# Source text
= = = =

Another adoptee points out – I feel like Verrier speaks a lot of the general theoretical adopted “child” when drawing from the experiences of her adopted child and her therapeutic clients. I don’t see her as an “expert”. Adoptees are the #1 expert of the adoptee experience imo. Verrier’s theory is also often treated as scientific “fact”, but it wasn’t a scientific study at all. That being said, I believe in adoption trauma. I can appreciate that the message Nancy Verrier was putting out there was pretty “radical” to many adoptive parents, although adoptees had already been saying similar things for a long time prior. Parts of The Primal Wound resonated with me, and I know it’s an important text for a lot of adoptees. But I think 30+ years on we can start referring to other texts when recommending adoption related media to people.

Another notes – All I would add is that, in 1993, this is the book that the publishers were willing to print. That’s what it comes down to. We’ll never know how many (if any) adoptee authors pitched books and were turned down. The Primal Wound is the one that made it through, so that’s the one we got.

The Open Hearted Way

Headed into the future, I will always prefer a mother raising the baby she gave birth to. That is hands down the best outcome as far as I am concerned. But as a realist, adoptions are still going to happen. Today I caught a mention of this book – I’ve not read it but the intention behind it seems to be a good one.

= = = =

# Provided information
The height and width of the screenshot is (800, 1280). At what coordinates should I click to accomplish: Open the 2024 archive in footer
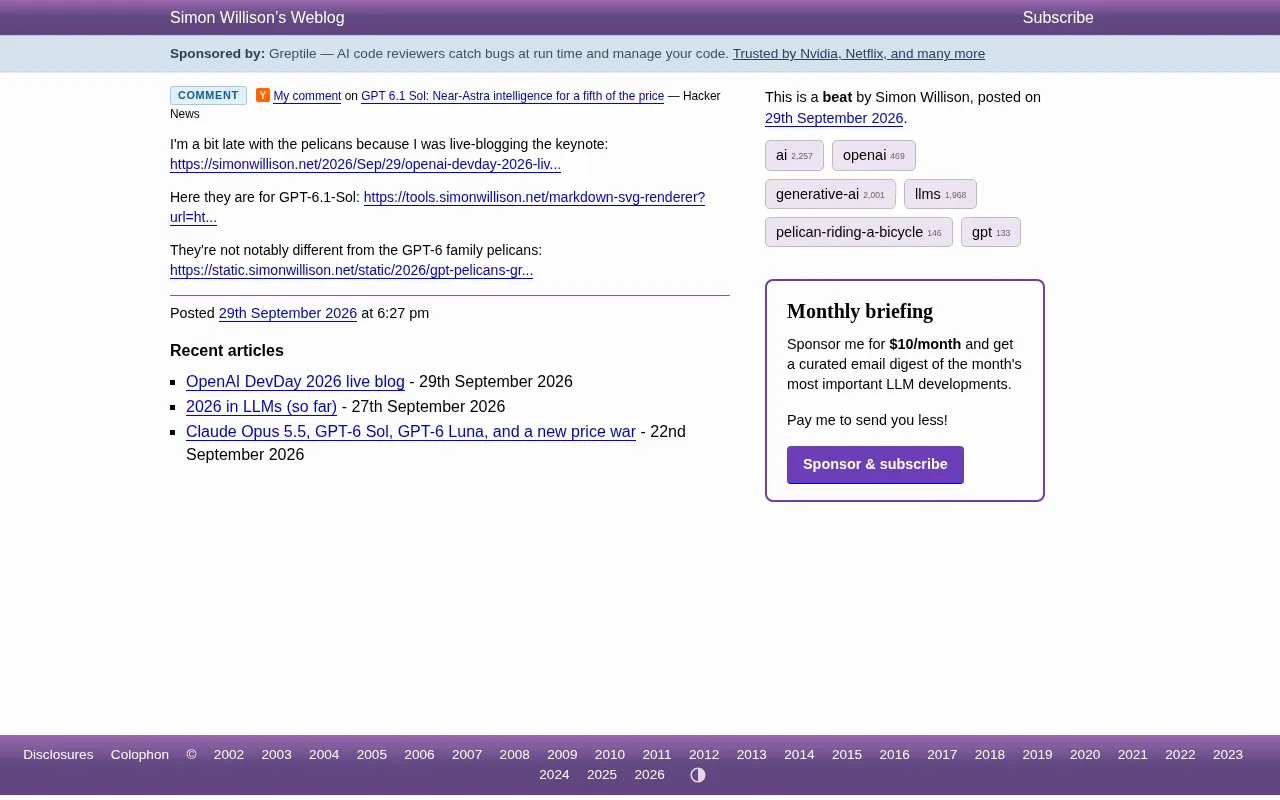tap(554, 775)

= = = =

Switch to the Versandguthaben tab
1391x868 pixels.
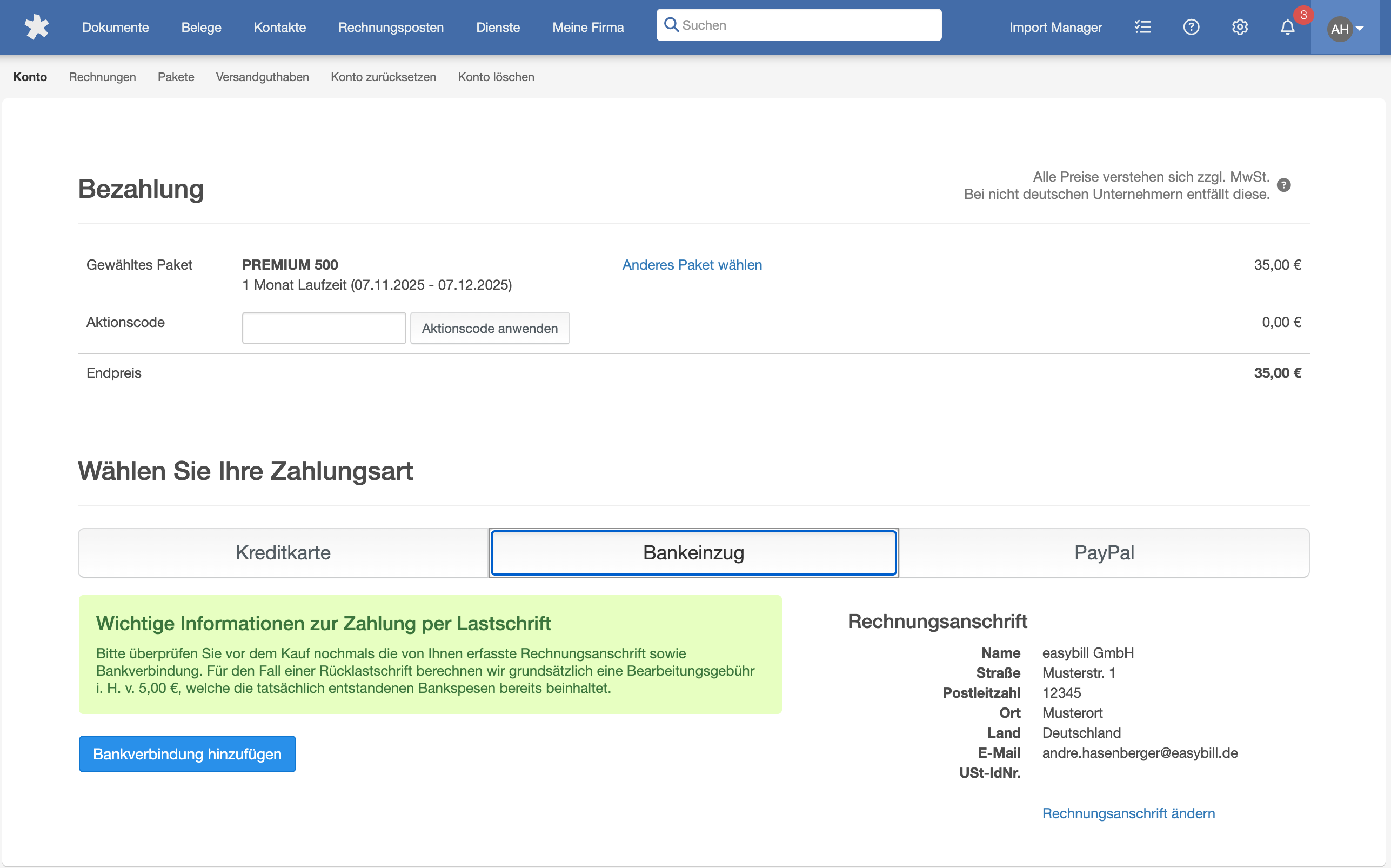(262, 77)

= = = =

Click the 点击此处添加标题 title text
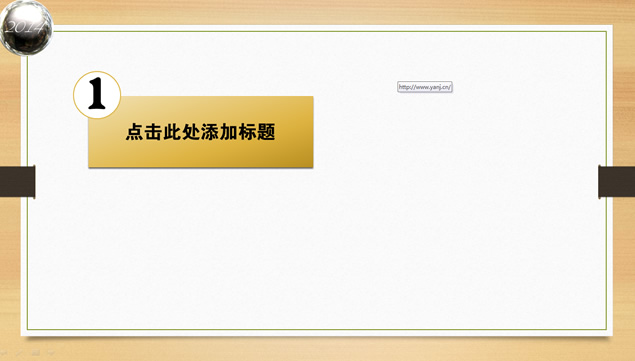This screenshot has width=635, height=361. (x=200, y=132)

= = = =

# Task
List every word in the adoption commentary that appears inside quotation marks.

# Your response
child
expert
fact
radical